MASSA. Ti senti stanchissimo, ti fa male il braccio, respiri a fatica. La prima cosa che dovresti fare è raggiungere il telefono e comporre il 118. Eppure non lo fai: in ospedale non ci vuoi andare perché hai paura. Paura del Covid, paura del contagio. Resisti a casa finché puoi e solo quando non ce la fai più, chiedi aiuto. Ma a volte è troppo tardi. Risultato: in un anno di pandemia crollano gli accessi in ospedale per infarto, ma si impenna la mortalità. I numeri parlano chiaro: meno pazienti che chiedono aiuto e pazienti che, con chiari sintomi di infarto, aspettano troppo a lungo prima di chiamare il 118. A volte attendono oltre le due ore e mezza. Con un effetto immediato: l’aumento del rischio di mortalità. Perché il tempo, quando si tratta di infarto, è davvero preziosissimo. Quanto sia prezioso lo spiega il dottor Sergio Berti, direttore della cardiologica diagnostica e interventistica dell’ospedale del cuore: «Ogni 30 minuti – sintetizza – il rischio di mortalità aumenta del 2%». Eppure c’è chi ha atteso ore: «Abbiamo verificato – il dottor Berti scorre la documentazione che ha raccolto e fatto oggetto di studio – che è aumentato, in epoca Covid, il tempo intercorso tra la comparsa del sintomo e la chiamata al 118. I pazienti, anche prima della pandemia, attendevano troppo prima di contattare il 118. È invece fondamentale, alla comparsa del dolore toracico, chiamare immediatamente». Ma se i minuti di attesa tra dolore e richiesta di aiuto fino al febbraio 2020 nella nostra zona erano di 110 minuti, nel giugno scorso sono arrivati a 208.
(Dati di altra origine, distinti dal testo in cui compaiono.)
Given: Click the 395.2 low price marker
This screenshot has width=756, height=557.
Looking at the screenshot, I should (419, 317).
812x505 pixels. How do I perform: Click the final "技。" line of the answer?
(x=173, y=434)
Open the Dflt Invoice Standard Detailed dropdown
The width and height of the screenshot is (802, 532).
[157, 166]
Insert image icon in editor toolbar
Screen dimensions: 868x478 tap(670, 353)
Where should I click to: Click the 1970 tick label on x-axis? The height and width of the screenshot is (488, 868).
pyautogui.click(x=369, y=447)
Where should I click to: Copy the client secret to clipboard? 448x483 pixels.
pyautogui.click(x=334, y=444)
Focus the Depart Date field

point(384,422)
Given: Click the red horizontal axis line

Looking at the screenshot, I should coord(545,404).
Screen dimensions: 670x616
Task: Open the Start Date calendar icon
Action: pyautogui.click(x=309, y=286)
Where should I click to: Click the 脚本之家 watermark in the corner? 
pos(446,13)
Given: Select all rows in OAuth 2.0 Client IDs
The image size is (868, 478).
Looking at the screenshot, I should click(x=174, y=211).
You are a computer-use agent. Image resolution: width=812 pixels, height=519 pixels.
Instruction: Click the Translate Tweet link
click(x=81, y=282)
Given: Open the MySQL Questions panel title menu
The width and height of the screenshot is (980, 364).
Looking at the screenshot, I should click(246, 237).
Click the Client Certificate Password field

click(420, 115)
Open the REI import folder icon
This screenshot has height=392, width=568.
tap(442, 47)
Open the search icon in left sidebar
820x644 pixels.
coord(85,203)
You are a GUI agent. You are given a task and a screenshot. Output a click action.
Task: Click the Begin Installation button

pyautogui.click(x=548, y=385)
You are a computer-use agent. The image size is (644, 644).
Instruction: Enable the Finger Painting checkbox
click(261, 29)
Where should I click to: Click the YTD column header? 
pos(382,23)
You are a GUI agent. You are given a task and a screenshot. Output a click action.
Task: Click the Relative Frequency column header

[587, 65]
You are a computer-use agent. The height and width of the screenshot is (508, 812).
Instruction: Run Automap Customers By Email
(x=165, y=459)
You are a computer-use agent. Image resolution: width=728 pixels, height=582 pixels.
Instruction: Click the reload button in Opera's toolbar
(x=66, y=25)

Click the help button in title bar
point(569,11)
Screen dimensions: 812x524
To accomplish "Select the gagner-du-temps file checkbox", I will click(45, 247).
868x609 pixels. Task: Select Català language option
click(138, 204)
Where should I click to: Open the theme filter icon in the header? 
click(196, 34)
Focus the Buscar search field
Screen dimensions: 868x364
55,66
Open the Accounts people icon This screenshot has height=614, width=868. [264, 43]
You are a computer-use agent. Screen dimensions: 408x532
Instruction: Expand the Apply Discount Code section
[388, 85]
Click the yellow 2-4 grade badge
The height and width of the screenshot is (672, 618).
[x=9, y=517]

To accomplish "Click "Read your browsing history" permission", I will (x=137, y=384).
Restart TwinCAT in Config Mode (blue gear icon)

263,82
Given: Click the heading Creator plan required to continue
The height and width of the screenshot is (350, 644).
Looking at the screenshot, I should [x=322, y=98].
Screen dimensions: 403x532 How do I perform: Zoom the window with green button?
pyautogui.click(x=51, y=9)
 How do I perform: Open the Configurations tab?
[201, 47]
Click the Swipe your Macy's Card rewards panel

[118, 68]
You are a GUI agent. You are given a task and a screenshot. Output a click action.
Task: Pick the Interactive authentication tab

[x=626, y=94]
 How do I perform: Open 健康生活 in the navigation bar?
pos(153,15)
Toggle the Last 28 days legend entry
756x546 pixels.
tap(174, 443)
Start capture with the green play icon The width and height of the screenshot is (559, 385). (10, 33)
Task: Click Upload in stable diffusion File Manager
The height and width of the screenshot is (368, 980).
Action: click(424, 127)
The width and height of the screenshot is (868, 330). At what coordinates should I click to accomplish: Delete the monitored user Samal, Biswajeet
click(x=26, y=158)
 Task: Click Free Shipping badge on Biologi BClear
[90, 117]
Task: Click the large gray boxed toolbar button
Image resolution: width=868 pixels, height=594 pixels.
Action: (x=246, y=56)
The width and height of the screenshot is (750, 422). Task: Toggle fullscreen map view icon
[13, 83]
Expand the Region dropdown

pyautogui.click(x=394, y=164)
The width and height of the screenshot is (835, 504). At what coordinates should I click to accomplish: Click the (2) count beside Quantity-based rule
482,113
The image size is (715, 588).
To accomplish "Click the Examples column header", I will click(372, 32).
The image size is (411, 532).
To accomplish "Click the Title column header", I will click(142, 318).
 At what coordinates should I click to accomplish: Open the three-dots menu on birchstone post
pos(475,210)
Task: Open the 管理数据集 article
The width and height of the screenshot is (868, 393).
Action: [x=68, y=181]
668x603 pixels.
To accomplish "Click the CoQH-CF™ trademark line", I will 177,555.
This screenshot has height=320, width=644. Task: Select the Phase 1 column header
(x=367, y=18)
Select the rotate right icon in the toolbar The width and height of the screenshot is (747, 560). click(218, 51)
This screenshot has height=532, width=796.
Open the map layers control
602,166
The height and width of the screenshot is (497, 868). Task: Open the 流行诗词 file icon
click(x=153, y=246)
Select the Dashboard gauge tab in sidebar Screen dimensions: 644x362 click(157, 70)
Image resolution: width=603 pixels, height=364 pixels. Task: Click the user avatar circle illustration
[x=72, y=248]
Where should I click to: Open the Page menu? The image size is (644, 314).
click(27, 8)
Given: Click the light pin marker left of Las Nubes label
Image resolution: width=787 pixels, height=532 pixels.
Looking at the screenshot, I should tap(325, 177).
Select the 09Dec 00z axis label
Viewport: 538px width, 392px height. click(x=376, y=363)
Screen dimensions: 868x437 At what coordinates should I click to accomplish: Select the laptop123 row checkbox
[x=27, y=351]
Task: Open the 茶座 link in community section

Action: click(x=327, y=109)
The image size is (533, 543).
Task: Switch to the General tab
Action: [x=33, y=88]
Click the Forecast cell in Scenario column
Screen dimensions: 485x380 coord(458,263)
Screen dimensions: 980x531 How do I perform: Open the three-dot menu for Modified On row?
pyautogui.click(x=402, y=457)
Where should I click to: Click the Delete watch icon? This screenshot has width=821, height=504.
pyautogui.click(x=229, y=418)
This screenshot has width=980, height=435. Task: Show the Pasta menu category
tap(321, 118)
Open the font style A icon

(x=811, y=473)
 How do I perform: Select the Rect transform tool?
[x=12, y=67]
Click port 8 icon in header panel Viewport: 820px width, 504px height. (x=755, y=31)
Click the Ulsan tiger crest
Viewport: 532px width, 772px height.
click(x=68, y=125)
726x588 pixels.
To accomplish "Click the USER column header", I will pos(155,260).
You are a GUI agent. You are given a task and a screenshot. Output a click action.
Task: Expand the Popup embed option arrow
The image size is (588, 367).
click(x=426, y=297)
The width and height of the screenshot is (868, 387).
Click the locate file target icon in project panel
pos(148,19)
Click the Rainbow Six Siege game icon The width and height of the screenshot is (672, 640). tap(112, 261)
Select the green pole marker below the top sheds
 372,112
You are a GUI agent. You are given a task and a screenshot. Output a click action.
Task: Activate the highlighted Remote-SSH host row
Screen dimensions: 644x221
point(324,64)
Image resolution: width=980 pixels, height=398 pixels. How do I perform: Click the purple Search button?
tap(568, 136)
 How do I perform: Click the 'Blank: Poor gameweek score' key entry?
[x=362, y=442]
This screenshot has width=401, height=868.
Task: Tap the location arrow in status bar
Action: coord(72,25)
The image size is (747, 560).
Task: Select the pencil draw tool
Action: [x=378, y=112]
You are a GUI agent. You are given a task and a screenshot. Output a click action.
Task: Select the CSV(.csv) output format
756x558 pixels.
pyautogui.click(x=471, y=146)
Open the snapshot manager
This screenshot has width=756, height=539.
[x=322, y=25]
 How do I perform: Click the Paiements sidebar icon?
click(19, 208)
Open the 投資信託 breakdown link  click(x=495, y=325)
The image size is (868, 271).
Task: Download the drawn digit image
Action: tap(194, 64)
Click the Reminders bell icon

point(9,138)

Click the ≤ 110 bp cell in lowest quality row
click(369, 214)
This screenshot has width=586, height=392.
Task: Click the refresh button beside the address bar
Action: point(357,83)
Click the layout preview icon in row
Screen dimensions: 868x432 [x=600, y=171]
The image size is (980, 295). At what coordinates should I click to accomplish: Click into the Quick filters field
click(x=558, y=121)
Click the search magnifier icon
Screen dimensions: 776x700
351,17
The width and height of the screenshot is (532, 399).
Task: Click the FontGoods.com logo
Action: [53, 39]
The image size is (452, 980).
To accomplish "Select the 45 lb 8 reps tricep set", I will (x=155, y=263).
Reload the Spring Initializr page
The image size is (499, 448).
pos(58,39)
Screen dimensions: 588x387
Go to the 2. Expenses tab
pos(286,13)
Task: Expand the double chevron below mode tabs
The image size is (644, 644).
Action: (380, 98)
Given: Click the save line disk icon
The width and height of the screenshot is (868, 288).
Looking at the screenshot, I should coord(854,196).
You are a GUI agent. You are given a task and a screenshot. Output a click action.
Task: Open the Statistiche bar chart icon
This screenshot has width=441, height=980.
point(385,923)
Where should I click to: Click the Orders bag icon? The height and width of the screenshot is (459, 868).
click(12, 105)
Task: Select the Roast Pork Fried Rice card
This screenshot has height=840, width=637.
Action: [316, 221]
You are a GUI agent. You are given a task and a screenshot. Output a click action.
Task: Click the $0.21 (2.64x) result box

Si sono ridotti i tempi di arrivo del 118 – complici anche le strade meno trafficate – e si è ridotto il tempo di trattamento del paziente, ma è aumentato il tempo tra i la comprasa del dolore e la chiamata. Il motivo: evitare l’ospedale. Chi in ospedale ci va, lo fa in extremis e molti rinunciano: gli accessi di pazienti con infarto nel 2020 in Italia sono calati del 48,4%. Calati perché l’infarto c’è stato, ma non ci si è rivolti ai medici. A confermarlo è un aumento della mortalità per infarto passata dal 2,8 percento del 2019 al 9,7 percento nel 2020. I dati locali confermano la tendenza nazionale: nella nostra provincia e in Versilia (zona di riferimento dell’ospedale del cuore) nel periodo del lockdown gli accessi per infarto si sono dimezzati. Se da marzo a maggio del 2019 quegli accessi sono stati 78, nello stesso periodo del 2020 si sono contratti scendendo a quota 37. Nel periodo dal 4 al 17 maggio sono passati dai 20 del 2019 ai 5 dello scorso anno. E anche il dato della mortalità– spiega il dottor Berti – è in linea con quello nazionale.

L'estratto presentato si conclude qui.